* _EXERCÍCIO A_: No texto sobre a LGPD, em quais áreas agentes públicos do governo federal estariam impedindo o acesso a dados de registros públicos?
* _EXERCÍCIO B_: Estenda o texto sobre a LGPD, começando logo após a última frase apresentada.

Em artigo para o Estadão, esta semana, Rubens de Almeida e Eduardo de Rezende Francisco, respectivamente, mestrando em Gestão e Políticas Públicas e professor de GeoAnalytics e Data Science, alertam que a LGPD (Lei Geral de Proteção de Dados) está sendo usado por agentes públicos do governo federal para impedir acesso a dados de registros públicos em áreas como educação, trabalho e saúde.
“As atitudes parecem localizadas, mas têm potencial de se tornarem padrão no atendimento a solicitações de pesquisadores, cientistas de dados, instituições sociais e até de outros órgãos públicos”, afirma o artigo, chamando a atenção para interpretações ‘enviesadas’ da LGPD. Segundo essas interpretações, os microdados fornecidos poderiam identificar indivíduos. Em tese, isso justificaria o não repasse das informações para proteger dados pessoais dos cidadãos.

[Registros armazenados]
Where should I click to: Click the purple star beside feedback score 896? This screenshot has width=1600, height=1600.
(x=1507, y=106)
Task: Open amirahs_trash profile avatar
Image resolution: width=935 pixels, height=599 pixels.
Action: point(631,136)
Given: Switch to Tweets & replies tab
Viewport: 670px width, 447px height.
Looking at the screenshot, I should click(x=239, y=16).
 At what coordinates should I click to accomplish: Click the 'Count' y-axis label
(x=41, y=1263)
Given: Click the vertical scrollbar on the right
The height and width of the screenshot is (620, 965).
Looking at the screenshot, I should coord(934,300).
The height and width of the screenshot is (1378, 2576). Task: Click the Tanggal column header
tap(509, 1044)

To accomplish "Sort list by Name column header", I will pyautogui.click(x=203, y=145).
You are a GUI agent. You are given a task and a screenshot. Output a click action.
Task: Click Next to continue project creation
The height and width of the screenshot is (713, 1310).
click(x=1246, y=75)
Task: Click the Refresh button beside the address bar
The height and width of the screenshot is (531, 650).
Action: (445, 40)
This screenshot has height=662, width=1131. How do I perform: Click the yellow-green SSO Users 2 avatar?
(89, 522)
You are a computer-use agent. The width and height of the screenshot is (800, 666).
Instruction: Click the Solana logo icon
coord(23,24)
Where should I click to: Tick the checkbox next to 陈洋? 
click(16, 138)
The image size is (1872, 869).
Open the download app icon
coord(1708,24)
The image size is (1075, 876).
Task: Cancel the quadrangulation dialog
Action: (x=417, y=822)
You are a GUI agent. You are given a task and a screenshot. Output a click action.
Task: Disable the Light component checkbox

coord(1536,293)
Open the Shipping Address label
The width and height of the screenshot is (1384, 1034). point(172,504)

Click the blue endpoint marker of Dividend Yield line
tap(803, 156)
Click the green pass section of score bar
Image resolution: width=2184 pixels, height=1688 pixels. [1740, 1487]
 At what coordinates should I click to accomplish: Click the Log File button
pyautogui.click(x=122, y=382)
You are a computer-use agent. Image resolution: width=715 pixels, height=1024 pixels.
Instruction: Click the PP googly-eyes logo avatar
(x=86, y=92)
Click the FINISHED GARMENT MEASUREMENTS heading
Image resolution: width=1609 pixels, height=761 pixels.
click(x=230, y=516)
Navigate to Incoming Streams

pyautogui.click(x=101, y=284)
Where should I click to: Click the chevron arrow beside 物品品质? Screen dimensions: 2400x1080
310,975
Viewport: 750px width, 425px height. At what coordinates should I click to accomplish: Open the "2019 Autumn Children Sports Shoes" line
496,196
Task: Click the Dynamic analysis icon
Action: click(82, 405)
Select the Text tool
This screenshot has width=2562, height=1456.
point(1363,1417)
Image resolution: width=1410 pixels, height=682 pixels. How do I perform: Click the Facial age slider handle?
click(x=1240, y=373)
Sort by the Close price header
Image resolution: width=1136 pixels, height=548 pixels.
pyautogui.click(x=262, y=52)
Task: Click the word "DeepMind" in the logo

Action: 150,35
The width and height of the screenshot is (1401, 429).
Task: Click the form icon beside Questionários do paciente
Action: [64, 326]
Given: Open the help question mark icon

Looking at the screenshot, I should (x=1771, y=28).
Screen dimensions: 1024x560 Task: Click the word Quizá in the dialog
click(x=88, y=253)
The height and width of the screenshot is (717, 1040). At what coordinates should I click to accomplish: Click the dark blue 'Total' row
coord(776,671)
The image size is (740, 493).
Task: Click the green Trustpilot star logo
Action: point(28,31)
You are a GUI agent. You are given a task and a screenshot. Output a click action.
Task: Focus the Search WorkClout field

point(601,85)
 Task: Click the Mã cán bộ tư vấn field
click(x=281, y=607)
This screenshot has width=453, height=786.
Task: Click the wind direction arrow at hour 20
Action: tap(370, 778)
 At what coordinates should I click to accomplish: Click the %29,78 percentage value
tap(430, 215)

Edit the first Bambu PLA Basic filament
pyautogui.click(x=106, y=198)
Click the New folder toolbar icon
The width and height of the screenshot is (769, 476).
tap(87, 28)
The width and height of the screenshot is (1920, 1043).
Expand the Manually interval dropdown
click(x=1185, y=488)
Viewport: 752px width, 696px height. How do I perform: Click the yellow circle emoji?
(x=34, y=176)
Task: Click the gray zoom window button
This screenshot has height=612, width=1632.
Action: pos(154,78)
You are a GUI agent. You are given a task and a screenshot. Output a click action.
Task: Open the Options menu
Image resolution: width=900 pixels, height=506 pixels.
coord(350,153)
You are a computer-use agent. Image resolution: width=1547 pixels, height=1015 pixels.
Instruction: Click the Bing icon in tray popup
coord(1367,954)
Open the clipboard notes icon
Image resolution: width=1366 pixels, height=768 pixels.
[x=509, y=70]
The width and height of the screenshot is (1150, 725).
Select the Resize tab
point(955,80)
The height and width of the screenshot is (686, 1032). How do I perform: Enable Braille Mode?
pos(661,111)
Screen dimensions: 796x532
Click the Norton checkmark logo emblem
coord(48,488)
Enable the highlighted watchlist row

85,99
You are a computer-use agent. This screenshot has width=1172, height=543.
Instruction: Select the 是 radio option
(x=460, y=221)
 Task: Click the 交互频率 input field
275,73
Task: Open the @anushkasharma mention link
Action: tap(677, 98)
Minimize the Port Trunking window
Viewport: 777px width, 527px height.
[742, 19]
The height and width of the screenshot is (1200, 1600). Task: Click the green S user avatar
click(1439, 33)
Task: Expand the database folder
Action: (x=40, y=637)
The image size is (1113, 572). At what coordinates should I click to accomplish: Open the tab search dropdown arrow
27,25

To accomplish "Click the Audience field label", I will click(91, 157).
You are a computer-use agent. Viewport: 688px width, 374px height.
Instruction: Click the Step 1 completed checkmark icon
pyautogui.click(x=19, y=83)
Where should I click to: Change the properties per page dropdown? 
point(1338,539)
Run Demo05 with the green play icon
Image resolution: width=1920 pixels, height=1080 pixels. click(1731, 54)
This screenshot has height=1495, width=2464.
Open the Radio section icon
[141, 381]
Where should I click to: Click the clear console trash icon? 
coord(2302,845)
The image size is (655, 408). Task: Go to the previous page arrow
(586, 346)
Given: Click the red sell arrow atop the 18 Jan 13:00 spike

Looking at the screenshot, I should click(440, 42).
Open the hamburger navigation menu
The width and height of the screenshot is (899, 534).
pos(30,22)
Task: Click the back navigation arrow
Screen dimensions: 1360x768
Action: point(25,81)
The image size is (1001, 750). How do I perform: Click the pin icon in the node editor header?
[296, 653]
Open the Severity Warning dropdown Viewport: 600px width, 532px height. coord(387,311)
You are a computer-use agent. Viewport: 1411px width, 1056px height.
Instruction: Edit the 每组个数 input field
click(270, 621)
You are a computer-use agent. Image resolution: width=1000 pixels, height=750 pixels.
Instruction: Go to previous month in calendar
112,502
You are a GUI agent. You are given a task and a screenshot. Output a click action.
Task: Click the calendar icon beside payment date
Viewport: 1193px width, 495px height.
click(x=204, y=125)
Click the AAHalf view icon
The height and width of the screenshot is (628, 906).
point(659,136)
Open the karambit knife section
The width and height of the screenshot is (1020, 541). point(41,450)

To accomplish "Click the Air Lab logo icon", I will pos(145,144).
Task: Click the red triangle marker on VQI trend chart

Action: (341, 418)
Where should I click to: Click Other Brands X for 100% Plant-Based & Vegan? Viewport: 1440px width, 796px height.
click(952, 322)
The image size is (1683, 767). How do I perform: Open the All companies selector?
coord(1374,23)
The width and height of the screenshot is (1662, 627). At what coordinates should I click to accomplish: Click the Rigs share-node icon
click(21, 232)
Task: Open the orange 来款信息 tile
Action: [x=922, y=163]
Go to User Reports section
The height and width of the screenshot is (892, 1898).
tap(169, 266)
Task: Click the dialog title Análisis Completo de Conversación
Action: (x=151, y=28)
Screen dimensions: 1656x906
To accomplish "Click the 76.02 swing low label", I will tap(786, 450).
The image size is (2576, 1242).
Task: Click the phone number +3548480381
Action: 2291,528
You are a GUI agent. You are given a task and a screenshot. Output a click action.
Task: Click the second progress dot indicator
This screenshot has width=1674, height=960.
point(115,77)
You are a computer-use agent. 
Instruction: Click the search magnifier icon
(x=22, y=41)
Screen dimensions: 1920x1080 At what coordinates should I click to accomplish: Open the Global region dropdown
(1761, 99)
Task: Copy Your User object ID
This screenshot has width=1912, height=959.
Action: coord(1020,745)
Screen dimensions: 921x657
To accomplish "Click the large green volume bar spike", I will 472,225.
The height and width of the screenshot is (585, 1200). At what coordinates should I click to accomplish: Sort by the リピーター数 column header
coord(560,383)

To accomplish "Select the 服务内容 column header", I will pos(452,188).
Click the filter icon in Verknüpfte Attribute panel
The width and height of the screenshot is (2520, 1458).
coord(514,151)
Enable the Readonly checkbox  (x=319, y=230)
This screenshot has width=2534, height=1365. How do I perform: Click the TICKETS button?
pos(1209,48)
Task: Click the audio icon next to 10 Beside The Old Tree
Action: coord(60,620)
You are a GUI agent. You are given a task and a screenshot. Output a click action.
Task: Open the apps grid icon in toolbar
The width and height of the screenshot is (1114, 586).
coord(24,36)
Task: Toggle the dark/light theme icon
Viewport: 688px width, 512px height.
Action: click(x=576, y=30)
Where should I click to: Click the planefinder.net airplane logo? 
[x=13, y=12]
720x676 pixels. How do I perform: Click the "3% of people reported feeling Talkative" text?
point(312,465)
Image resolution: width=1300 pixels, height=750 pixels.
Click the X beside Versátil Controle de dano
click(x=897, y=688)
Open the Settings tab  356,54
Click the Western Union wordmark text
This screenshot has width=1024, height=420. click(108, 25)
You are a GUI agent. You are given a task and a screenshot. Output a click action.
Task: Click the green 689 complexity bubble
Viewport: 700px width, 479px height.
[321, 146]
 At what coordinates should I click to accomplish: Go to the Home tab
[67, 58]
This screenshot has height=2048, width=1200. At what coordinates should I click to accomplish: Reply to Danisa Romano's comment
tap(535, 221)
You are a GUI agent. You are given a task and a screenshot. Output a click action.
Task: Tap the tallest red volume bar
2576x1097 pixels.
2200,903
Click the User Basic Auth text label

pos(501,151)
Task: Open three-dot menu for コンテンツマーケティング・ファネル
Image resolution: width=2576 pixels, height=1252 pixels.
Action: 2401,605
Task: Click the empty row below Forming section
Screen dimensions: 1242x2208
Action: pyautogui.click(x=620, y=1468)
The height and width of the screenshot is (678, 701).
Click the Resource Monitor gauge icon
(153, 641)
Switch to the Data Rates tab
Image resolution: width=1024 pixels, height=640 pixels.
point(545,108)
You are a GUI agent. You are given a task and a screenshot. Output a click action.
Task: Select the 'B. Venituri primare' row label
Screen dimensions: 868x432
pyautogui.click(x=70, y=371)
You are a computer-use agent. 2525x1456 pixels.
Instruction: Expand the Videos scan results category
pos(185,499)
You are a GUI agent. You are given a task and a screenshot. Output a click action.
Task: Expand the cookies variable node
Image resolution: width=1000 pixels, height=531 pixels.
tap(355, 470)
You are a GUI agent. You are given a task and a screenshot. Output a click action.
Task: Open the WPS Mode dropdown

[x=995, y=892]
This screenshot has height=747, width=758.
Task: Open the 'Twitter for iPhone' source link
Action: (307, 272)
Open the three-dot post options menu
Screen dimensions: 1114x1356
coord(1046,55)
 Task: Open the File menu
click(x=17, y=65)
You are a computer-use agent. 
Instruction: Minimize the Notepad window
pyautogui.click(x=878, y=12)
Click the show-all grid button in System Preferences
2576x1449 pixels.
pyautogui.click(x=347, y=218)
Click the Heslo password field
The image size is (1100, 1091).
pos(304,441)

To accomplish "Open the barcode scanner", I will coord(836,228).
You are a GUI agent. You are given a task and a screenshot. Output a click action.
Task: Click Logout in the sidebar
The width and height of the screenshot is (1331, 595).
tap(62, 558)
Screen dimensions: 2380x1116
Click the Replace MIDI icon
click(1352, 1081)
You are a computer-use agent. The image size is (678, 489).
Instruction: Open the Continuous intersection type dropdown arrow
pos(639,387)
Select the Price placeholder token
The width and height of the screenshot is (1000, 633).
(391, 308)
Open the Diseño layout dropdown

* _RESPOSTA DO EXERCÍCIO A_: Educação, trabalho e saúde.

* _RESPOSTA DO EXERCÍCIO B_:
Os autores citam parecer da Procuradoria-Geral da República com a “afirmação de que a identificação do indivíduo seria possível se a listagem dos dados contivesse três elementos, como ‘dia e ano de nascimento e código do curso’ que estudantes estivessem fazendo, por exemplo. O índice de identificação chegaria a surpreendentes 80% se acrescentássemos o mês de nascimento!”
Rubens e Eduardo, no entanto, afirmam que isso não importa para a LGPD, pois a lei prevê, em seu artigo 4º, exceções de sua aplicação, nos casos tratamento de dados pessoais (I) por pessoa natural para fins exclusivamente particulares e não econômicos e (II) para fins exclusivamente jornalístico, artístico ou acadêmico – aplicando-se, nesta última finalidade, os artigos 7º e 11º, que destacam a óbvia necessidade de realização de estudos pela administração pública e por órgãos de pesquisa, que devem buscar, “sempre que possível, a anonimização dos dados pessoais sensíveis”.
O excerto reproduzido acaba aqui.